Crisp Museum
- Established: 1976 (as the University Museum)
- Location: Cape Girardeau, Missouri
- Coordinates: 37°17′48″N 89°31′19″W﻿ / ﻿37.2966°N 89.5220°W
- Type: Art and history museum
- Visitors: Museum Manager James M. Phillips
- Curator: James M. Phillips
- Website: http://www.semo.edu/museum

= Rosemary Berkel and Harry L. Crisp II Museum =

The Crisp Museum, formally the Rosemary Berkel and Harry L. Crisp II Museum is a U.S. museum located on the River Campus of Southeast Missouri State University in Cape Girardeau, Missouri. It features displays and exhibitions of archaeological and historical artifacts, as well as paintings and other artworks.

Originally the University Museum, the museum received its current name in 2001, and opened in its new building on the River Campus in 2007.

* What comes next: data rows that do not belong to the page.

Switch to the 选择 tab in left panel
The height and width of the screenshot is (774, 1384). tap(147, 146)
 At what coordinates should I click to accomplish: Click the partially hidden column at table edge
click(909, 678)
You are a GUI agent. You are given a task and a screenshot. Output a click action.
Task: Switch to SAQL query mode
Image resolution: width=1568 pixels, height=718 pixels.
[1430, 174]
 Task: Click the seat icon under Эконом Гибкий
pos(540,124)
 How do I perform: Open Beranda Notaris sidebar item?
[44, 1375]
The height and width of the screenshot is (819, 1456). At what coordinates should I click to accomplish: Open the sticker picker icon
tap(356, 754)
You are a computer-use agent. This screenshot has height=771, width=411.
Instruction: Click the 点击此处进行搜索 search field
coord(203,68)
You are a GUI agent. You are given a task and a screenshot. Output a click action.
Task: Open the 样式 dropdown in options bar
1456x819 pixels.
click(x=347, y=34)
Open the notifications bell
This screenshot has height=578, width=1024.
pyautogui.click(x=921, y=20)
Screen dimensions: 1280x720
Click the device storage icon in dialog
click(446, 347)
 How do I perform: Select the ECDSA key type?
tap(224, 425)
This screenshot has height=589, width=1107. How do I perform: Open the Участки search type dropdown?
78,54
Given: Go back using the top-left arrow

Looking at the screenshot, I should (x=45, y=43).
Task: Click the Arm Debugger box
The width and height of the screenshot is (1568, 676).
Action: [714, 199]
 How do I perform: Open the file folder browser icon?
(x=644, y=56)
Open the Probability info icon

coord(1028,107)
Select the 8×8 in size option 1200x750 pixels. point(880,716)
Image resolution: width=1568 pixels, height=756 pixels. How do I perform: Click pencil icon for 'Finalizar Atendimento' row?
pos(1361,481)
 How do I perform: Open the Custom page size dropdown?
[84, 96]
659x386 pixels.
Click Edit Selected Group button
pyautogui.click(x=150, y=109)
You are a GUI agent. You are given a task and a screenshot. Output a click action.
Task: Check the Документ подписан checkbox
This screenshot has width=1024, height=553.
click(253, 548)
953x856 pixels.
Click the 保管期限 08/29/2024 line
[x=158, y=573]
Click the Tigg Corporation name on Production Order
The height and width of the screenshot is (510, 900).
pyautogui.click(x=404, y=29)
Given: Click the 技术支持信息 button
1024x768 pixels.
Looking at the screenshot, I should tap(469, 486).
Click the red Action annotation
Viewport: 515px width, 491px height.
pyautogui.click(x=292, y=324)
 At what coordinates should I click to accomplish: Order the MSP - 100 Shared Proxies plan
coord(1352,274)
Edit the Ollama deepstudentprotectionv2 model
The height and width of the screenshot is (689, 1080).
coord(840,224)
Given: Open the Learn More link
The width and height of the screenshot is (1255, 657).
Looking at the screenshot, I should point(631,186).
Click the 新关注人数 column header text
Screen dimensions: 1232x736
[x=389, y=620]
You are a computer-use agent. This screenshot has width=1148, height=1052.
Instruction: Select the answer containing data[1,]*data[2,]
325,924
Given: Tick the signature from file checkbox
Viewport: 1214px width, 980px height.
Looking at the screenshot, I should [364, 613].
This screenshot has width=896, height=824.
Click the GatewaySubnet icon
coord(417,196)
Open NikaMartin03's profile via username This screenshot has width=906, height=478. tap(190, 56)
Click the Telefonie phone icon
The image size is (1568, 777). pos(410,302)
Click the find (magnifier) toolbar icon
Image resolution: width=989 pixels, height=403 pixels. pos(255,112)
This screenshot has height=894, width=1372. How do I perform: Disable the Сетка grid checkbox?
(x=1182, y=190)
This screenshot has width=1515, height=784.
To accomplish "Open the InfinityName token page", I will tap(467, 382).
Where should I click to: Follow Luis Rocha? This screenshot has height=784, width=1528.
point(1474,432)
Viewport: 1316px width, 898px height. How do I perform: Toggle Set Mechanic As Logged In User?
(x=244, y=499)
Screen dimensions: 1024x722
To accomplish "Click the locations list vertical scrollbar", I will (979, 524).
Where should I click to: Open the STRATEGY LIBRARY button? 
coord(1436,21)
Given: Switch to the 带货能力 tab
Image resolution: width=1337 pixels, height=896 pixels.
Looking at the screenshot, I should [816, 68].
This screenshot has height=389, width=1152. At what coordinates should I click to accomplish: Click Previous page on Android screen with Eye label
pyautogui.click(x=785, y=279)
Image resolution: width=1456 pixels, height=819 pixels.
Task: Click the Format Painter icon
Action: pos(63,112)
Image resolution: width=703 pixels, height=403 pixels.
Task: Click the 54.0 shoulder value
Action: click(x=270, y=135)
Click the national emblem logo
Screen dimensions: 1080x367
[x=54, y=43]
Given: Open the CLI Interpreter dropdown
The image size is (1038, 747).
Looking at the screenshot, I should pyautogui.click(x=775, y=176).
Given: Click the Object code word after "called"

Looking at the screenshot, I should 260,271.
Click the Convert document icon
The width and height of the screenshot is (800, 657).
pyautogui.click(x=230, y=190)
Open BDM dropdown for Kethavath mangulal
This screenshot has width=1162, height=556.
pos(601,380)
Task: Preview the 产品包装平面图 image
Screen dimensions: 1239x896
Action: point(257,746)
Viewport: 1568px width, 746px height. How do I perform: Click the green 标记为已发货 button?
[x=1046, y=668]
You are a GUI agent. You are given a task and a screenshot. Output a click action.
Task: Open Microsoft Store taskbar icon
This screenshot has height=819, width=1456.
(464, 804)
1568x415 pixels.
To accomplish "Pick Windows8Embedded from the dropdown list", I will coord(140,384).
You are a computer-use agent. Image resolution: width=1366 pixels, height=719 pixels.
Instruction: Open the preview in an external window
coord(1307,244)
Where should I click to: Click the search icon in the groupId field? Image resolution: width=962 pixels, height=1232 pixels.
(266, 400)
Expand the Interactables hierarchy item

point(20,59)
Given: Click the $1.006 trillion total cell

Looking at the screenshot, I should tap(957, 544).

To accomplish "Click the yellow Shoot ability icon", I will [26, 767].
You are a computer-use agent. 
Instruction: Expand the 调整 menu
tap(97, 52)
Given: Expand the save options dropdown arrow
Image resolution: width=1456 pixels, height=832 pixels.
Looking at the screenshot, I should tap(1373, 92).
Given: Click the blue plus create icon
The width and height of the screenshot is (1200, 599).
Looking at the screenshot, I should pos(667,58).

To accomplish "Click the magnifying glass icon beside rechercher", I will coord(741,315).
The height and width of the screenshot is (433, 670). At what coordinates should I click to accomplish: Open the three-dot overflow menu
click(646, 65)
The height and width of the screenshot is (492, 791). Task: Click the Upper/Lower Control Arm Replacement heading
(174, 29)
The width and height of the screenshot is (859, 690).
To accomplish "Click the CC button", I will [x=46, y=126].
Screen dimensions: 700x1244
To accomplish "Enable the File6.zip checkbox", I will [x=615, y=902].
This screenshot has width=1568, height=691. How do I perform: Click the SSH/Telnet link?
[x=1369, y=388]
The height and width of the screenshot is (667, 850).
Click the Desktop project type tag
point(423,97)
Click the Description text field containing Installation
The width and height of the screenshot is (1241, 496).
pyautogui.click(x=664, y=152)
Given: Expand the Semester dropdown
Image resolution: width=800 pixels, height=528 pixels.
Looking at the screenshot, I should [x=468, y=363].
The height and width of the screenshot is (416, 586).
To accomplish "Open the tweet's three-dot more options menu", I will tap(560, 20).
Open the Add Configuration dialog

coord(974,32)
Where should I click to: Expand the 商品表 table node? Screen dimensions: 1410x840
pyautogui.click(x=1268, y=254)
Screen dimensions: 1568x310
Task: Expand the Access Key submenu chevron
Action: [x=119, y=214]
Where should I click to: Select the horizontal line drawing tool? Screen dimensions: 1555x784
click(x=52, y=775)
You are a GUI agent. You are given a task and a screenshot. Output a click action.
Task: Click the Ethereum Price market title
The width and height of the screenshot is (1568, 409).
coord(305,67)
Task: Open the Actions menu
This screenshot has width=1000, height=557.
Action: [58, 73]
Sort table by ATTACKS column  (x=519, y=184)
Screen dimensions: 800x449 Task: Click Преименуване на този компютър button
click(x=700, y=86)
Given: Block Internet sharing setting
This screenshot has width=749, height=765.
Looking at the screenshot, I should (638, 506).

The museum's archaeological collections feature artifacts excavated from prehistoric effigy mounds in Missouri, including ceramic conch shell effigies, whole vessels and stone tools dating from the Paleo-Indian to the Late Mississippian periods. Other Native American items include Kachina dolls, Southwestern blankets, baskets, and decorative beadwork. The museum's history collections include military items, firearms and their accessories, clothing and hand tools.